--- Source material Enclosed Below ---

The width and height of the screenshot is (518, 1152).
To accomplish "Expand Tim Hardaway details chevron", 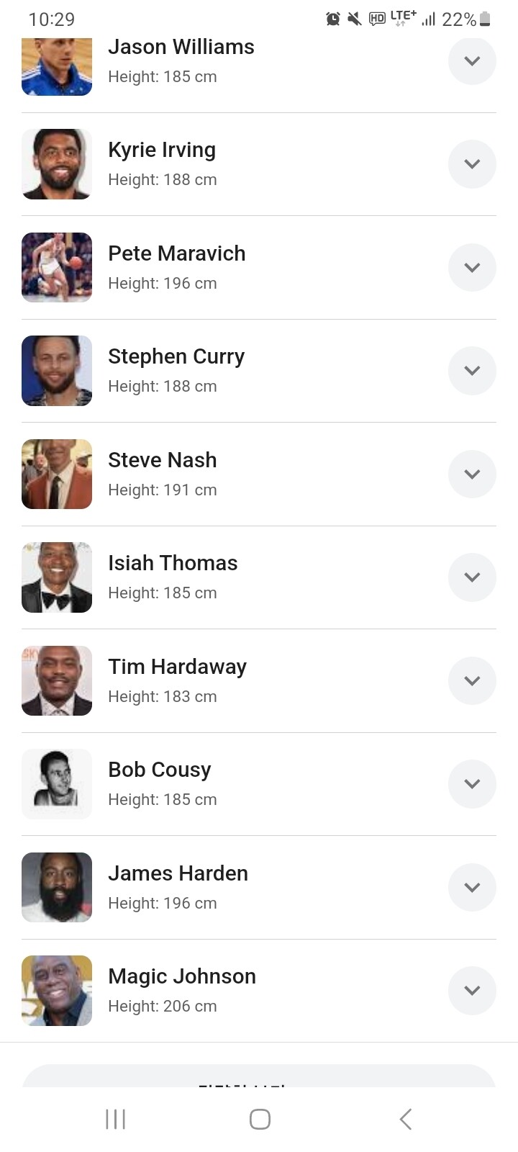I will click(472, 681).
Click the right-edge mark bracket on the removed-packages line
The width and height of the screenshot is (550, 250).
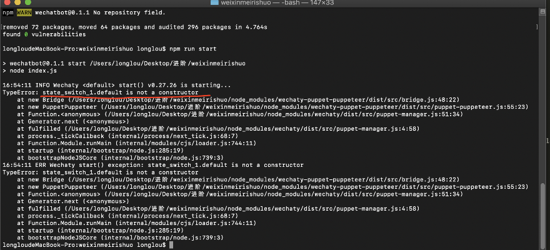pyautogui.click(x=539, y=27)
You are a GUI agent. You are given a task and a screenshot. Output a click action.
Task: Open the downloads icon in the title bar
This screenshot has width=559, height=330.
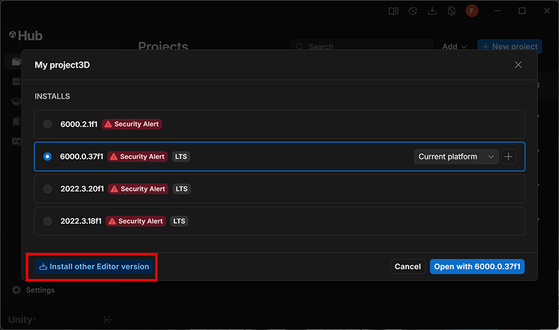tap(432, 11)
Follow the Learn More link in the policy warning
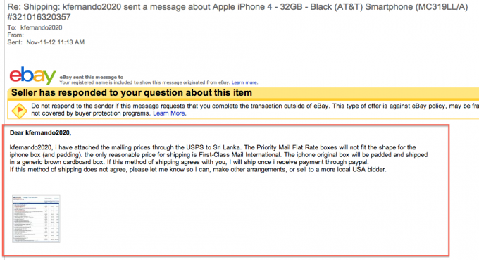 tap(169, 113)
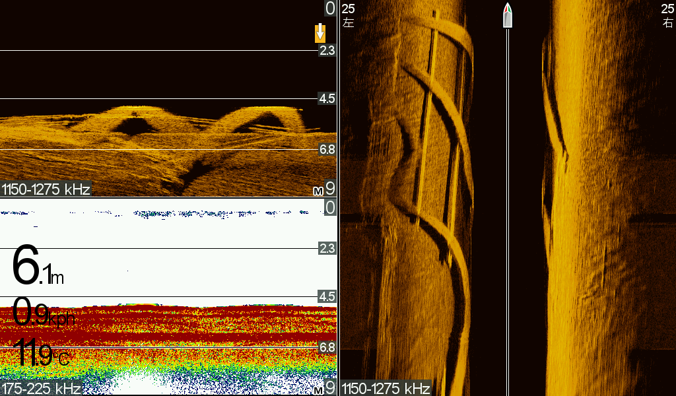Tap the 11.9 °C water temperature readout
Screen dimensions: 676x396
[41, 355]
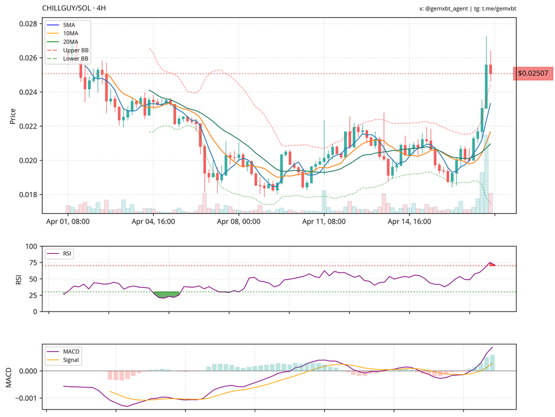This screenshot has height=417, width=555.
Task: Click the Apr 14, 16:00 axis label
Action: 409,222
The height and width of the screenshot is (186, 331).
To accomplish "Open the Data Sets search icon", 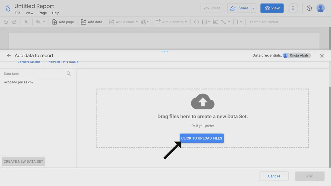I will pyautogui.click(x=69, y=74).
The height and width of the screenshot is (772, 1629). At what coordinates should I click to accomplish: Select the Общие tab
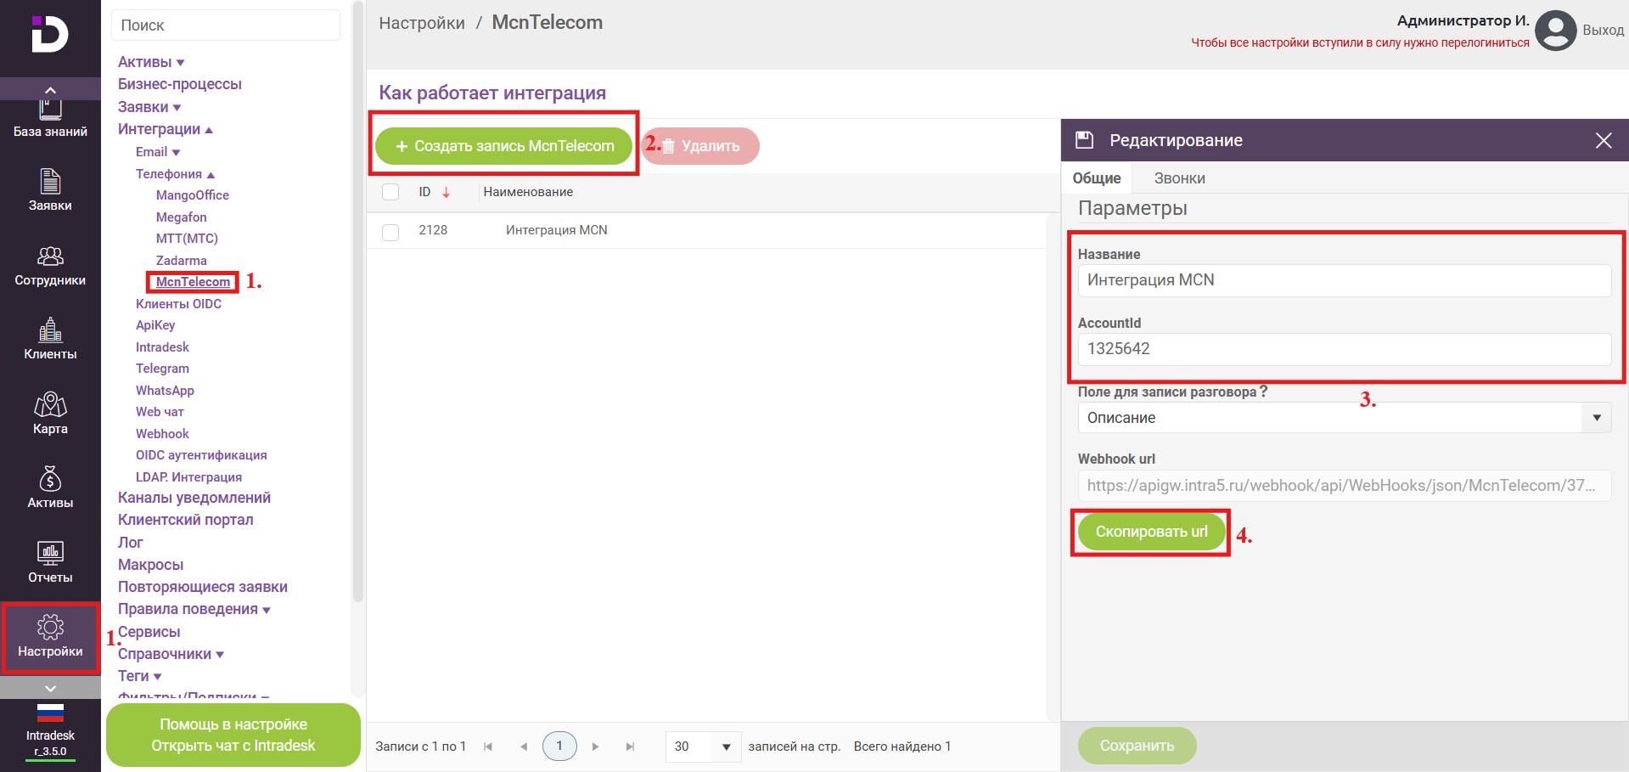(x=1096, y=178)
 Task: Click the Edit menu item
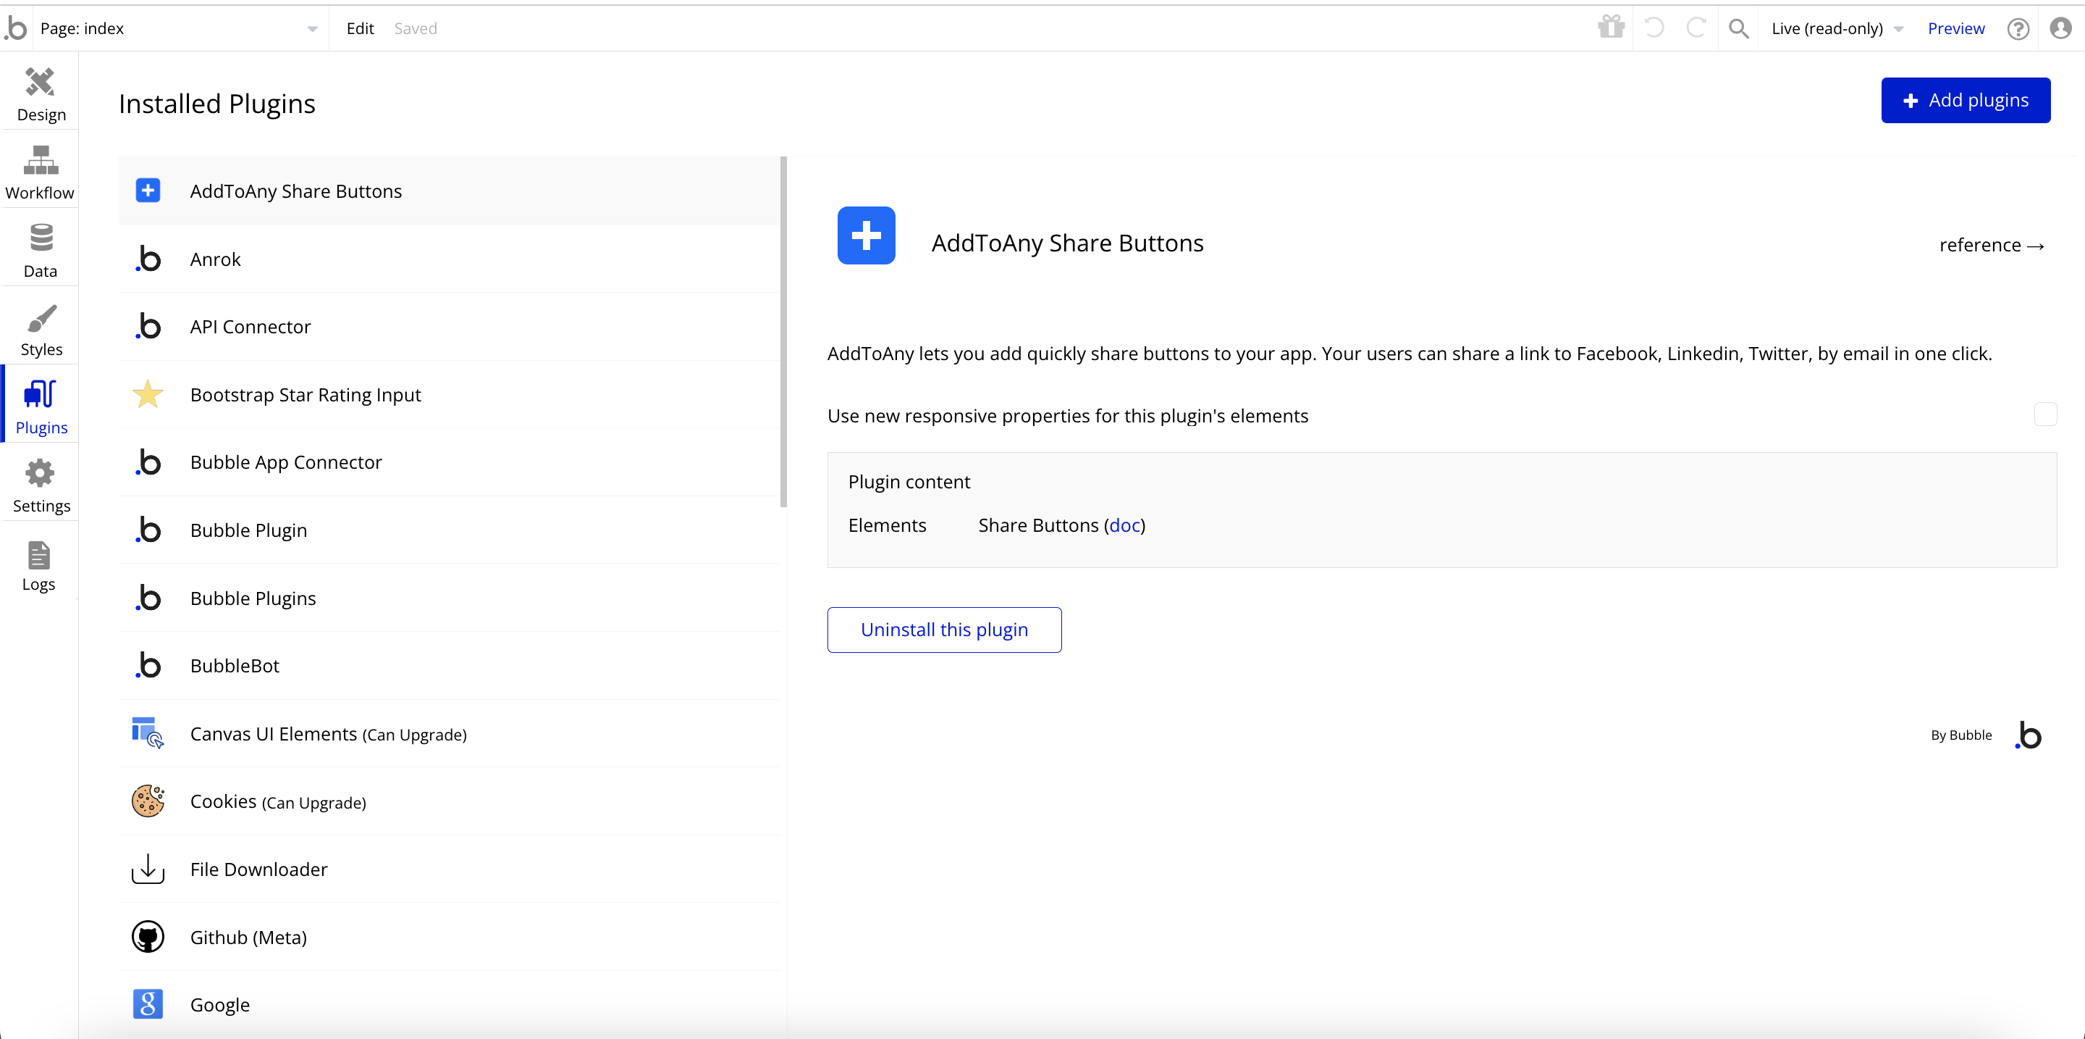pos(359,28)
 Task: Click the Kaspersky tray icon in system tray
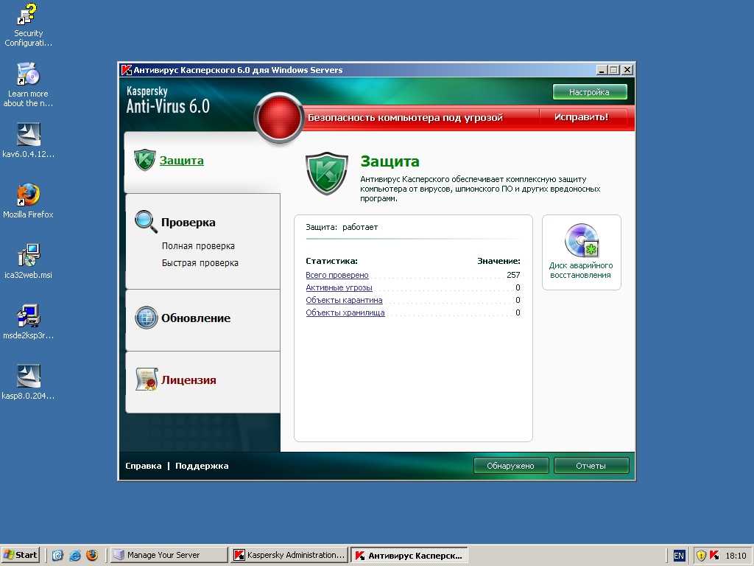tap(714, 555)

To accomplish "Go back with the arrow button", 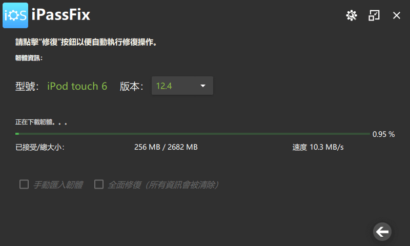I will tap(382, 232).
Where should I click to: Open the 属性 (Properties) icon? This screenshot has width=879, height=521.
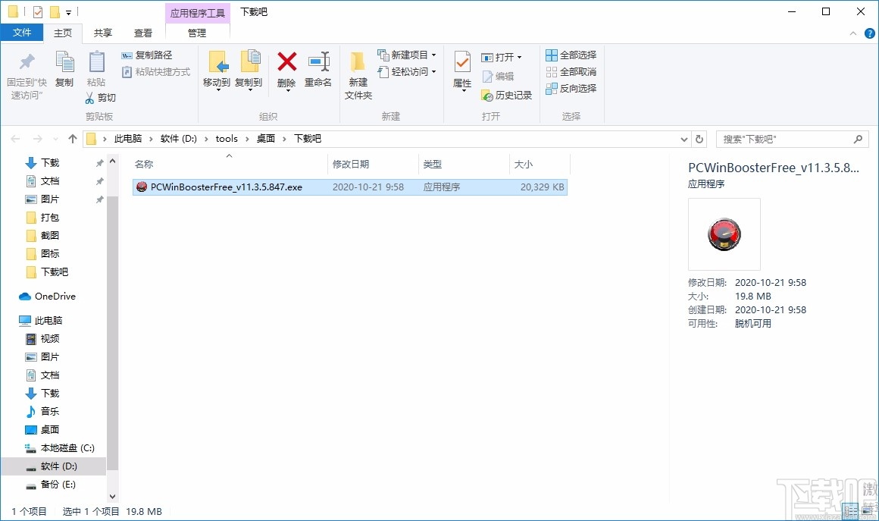coord(461,71)
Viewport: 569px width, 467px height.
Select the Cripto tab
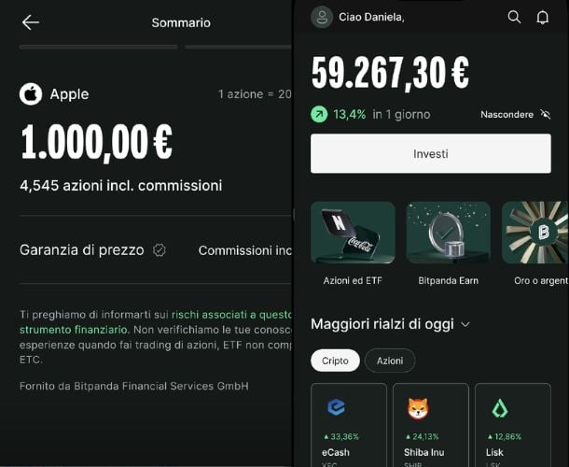335,361
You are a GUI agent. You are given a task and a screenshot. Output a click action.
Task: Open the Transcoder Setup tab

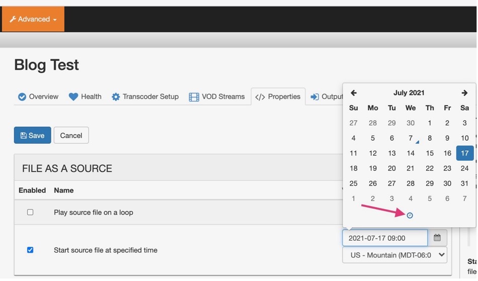point(145,97)
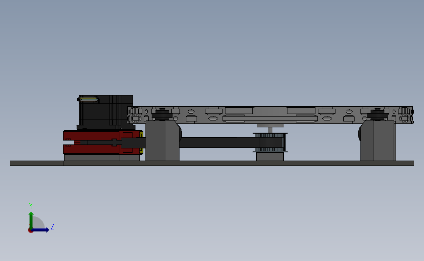
Task: Click the blue Z axis arrow of triad
Action: click(40, 230)
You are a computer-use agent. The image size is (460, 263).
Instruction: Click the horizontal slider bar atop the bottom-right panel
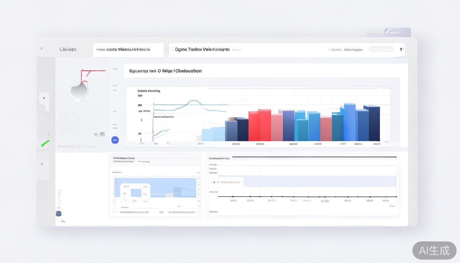point(314,157)

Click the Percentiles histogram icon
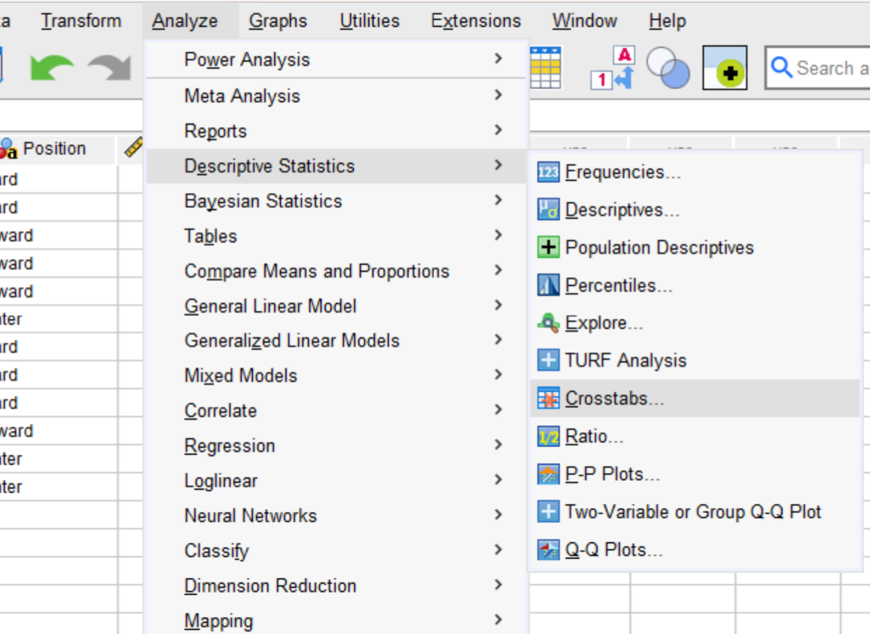point(548,285)

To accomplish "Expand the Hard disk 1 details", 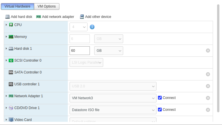I will click(x=6, y=49).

--- End of Enclosed Source material ---

• [Work to complete]: Exactly the lines above from the one that contains "This screenshot has width=559, height=330." down to the one that contains "The height and width of the screenshot is (186, 331)." are to be output, both ends kept and pictures omitted.

• [Reply to the task]:
This screenshot has width=559, height=330.
tap(432, 11)
Follow the Learn More link in the policy warning
 tap(169, 113)
Tap the 11.9 °C water temperature readout
Screen dimensions: 676x396
[41, 355]
This screenshot has height=417, width=555.
Task: Click the Apr 14, 16:00 axis label
Action: 409,222
The height and width of the screenshot is (186, 331).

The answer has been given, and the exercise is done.